È quanto emerge dall’analisi di Unioncamere-Centro Studi Guglielmo Tagliacarne sulle stime 2024 del reddito disponibile delle famiglie a valori correnti, si tratta della misura della capacità di spesa della popolazione residente in Italia

Como

Como guadagna due posizioni nella classifica delle provincie con il maggior reddito procapite, nel 2024 è 37esima e sfiora i 24mila euro all’anno. Ogni comasco ha un reddito, in media, di 23.931,77 euro. È quanto emerge dall’analisi di Unioncamere-Centro Studi Guglielmo Tagliacarne sulle stime 2024 del reddito disponibile delle famiglie a valori correnti, si tratta della misura della capacità di spesa della popolazione residente in Italia.

Per quanto Milano sia prima con un reddito pro-capite di 36.188 euro, si segnala che il reddito disponibile delle famiglie cresce di più al Mezzogiorno rispetto al resto del Paese: 3,38% contro 2,84% nel 2024 rispetto al 2023. A conferma del migliore andamento del Sud, sono ben sei le province meridionali che conquistano le prime dieci posizioni della classifica nazionale guidata da Rimini, dove c’è stato un vero “salto” del +5,78%, seguita da Ragusa (+5,55%) e Venezia (+4,95%).

Al contrario calano Prato -0,13%, Imperia -0,03% e Ancona +0,36% che mostrano più difficoltà. Nonostante un effettiva crescita del reddito, le distanze tra Nord e Sud restano ancora marcate, il reddito pro-capite del Settentrione supera di circa il 50% quello del Meridione. Il confronto tra il 2023 e il 2024 conferma una sorta di “cristallizzazione” delle prime sei posizioni, che sono le stesse anche nel 2021, occupate da Milano, Bolzano, Monza e della Brianza, Bologna, Parma e Genova. Mentre a mostrare maggiore dinamicità sono Rimini che scala ben otto posizioni e Prato che ne perde dieci.

Milano resta infatti salda al primo posto, seguita da Bolzano (32.680 euro) e Monza e della Brianza (30.182 euro). Sul fronte opposto, Foggia chiude la graduatoria con 14.953 euro preceduta da Agrigento (15.059 euro) e Caserta (15.288 euro).

Il delta tra Milano, prima, e Foggia, ultima, è di oltre 21.235 euro.

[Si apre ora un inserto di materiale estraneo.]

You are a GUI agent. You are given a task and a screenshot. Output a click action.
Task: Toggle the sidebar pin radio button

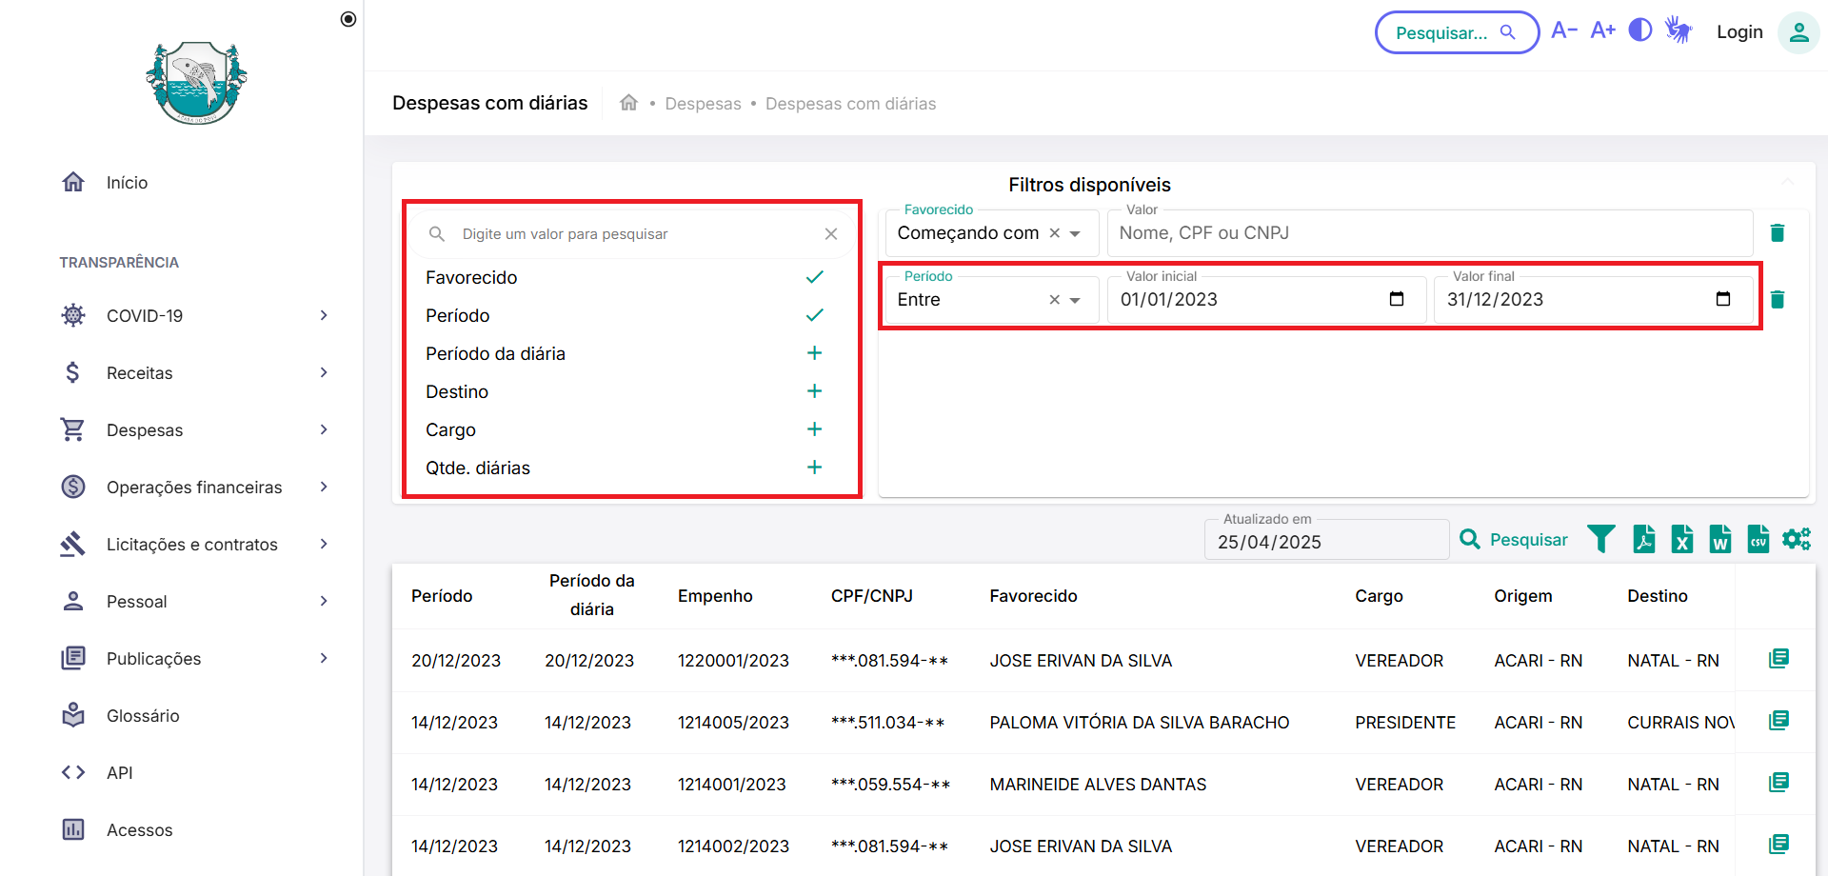coord(348,19)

«La mappa del reddito disponibile ci fornisce un quadro articolato che da un lato smentisce lo stereotipo di un Sud statico contro un Nord dinamico e dall’altro fa emergere delle geografie inedite» ha detto Gaetano Fausto Esposito direttore generale del Centro Studi Tagliacarne che ha aggiunto «tra il 2024 e il 2023 la classifica della crescita del reddito disponibile vede sei province meridionali tra le prime dieci e nove centro settentrionali tra le ultime dieci. Ma al Sud il reddito disponibile pro-capite resta inferiore di 23 punti percentuali rispetto alla media italiana. E, ancora, se la variazione del reddito disponibile risulta al Mezzogiorno superiore a quella del Centro-Nord, il valore della componente retributiva evidenzia un divario di circa venti punti percentuali rispetto al resto del paese. Si conferma, inoltre, il primato delle città metropolitane – continua Esposito – veri hub di potenzialità: con un reddito pro-capite superiore del 14% rispetto alle altre province, anche per effetto delle retribuzioni più alte di quasi un terzo sostenute dalla concentrazione di attività direzionali meglio pagate e dal più elevato costo della vita. Infine, nel 2024 sembra cominciato un processo di recupero del reddito disponibile che in tutte le ripartizioni territoriali è risultato superiore all’inflazione».